-------- Texte présenté --------

La violence faite aux femmes

Samedi 21 mai 2011

Les 17 et 18 mars 2011, l’Union syndicale Solidaires, la FSU et la CGT organisaient pour la quatorzième année consécutive, à la Bourse du travail de Paris, les journées intersyndicales des femmes. Ces deux journées ont réuni près de 400 femmes et hommes qui ont, entre autre, débattu d’une question tristement récurrente : la violence faite aux femmes

Manu Piet (Collectif féministe contre le viol), Suzy Rojtman (Collectif national pour le droit des femmes) et Marilyn Baldeck (Association européenne contre les violences faites aux femmes au travail) sont intervenues sur les points suivants :

  • les enjeux de la lutte contre ces violences ;
  • les avancées et les limites de la loi du 9 juillet 2010 ;
  • les violences au travail.

En France, il est incontestable que les luttes menées par les femmes depuis une quarantaine d’années ont permis de grandes victoires, notamment en ce qui concerne le droit de disposer librement de son corps. Pourtant, il est indispensable de rester extrêmement vigilant(e)s d’une part parce que bien des acquis sont remis en cause, et d’autre part parce que beaucoup reste à faire pour garantir aux femmes une réelle égalité face aux hommes.

De tout temps, à travers le monde, la domination masculine s’est portée sur le marquage du corps des femmes. Elle s’est déclinée par toutes les atteintes physiques possibles, poussant souvent jusqu’à l’horreur, voire la mort des femmes. Ainsi, le viol inscrit cette domination masculine dans tous les secteurs de la vie et vise systématiquement la réduction de l’intégrité des femmes. À titre d’exemple, il aura fallu attendre 1992 pour qu’en France le viol conjugal soit reconnu !

--------

**Consigne:**
Citez intégralement le texte sur la violence faite aux femmes, sans rien y changer.

-------- Enregistrements --------

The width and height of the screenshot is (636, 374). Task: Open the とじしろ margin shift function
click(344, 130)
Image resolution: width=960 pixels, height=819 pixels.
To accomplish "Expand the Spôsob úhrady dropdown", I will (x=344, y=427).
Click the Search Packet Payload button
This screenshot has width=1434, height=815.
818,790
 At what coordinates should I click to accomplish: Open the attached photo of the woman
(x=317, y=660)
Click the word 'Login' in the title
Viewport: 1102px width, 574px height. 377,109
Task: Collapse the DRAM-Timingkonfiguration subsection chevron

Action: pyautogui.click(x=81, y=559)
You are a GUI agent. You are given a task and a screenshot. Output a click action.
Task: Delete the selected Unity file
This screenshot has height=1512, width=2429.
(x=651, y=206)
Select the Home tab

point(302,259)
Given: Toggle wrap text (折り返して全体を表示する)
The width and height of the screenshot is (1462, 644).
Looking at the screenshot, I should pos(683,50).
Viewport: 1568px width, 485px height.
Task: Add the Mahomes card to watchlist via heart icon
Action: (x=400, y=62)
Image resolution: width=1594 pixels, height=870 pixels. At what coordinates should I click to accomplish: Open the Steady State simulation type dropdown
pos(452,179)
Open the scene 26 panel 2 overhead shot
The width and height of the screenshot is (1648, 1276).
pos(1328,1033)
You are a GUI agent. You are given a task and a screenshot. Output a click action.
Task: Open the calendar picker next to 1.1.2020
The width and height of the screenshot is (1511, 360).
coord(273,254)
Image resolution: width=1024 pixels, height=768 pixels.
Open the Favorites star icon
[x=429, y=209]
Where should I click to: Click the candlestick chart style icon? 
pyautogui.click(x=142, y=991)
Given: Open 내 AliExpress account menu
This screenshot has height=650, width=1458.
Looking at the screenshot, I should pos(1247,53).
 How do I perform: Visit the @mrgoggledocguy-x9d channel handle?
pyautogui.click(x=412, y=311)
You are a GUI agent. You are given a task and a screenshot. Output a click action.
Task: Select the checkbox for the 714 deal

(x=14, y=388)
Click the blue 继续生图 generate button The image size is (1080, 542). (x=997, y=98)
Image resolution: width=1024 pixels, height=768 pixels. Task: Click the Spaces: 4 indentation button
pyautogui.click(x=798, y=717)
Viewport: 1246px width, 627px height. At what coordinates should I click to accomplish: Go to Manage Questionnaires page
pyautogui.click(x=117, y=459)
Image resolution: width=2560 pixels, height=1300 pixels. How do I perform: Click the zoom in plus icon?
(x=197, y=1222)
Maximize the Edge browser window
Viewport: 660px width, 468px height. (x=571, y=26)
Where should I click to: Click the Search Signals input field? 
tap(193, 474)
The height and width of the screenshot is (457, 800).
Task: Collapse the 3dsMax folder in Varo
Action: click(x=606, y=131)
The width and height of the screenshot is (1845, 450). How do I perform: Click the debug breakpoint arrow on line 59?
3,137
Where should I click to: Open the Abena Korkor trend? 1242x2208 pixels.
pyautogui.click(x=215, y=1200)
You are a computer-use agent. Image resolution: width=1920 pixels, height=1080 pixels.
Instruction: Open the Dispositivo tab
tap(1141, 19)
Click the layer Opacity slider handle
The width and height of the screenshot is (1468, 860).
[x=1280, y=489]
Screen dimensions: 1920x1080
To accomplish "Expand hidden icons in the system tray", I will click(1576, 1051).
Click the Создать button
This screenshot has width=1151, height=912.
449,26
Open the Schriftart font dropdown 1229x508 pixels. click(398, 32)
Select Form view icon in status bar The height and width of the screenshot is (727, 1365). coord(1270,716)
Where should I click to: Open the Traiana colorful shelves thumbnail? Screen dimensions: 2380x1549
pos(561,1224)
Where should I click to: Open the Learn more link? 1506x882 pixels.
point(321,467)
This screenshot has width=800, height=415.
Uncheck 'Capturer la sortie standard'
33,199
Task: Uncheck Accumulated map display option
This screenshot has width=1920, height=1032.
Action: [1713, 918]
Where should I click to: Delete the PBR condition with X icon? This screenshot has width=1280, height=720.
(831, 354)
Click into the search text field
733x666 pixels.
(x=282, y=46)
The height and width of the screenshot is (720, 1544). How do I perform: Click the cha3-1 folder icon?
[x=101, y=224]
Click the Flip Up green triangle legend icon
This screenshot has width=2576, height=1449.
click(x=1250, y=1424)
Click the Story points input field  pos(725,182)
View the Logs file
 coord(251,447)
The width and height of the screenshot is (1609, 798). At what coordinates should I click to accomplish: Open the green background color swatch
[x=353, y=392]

--------

**Réponse:**
La violence faite aux femmes

Samedi 21 mai 2011

Les 17 et 18 mars 2011, l’Union syndicale Solidaires, la FSU et la CGT organisaient pour la quatorzième année consécutive, à la Bourse du travail de Paris, les journées intersyndicales des femmes. Ces deux journées ont réuni près de 400 femmes et hommes qui ont, entre autre, débattu d’une question tristement récurrente : la violence faite aux femmes

Manu Piet (Collectif féministe contre le viol), Suzy Rojtman (Collectif national pour le droit des femmes) et Marilyn Baldeck (Association européenne contre les violences faites aux femmes au travail) sont intervenues sur les points suivants :

  • les enjeux de la lutte contre ces violences ;
  • les avancées et les limites de la loi du 9 juillet 2010 ;
  • les violences au travail.

En France, il est incontestable que les luttes menées par les femmes depuis une quarantaine d’années ont permis de grandes victoires, notamment en ce qui concerne le droit de disposer librement de son corps. Pourtant, il est indispensable de rester extrêmement vigilant(e)s d’une part parce que bien des acquis sont remis en cause, et d’autre part parce que beaucoup reste à faire pour garantir aux femmes une réelle égalité face aux hommes.

De tout temps, à travers le monde, la domination masculine s’est portée sur le marquage du corps des femmes. Elle s’est déclinée par toutes les atteintes physiques possibles, poussant souvent jusqu’à l’horreur, voire la mort des femmes. Ainsi, le viol inscrit cette domination masculine dans tous les secteurs de la vie et vise systématiquement la réduction de l’intégrité des femmes. À titre d’exemple, il aura fallu attendre 1992 pour qu’en France le viol conjugal soit reconnu !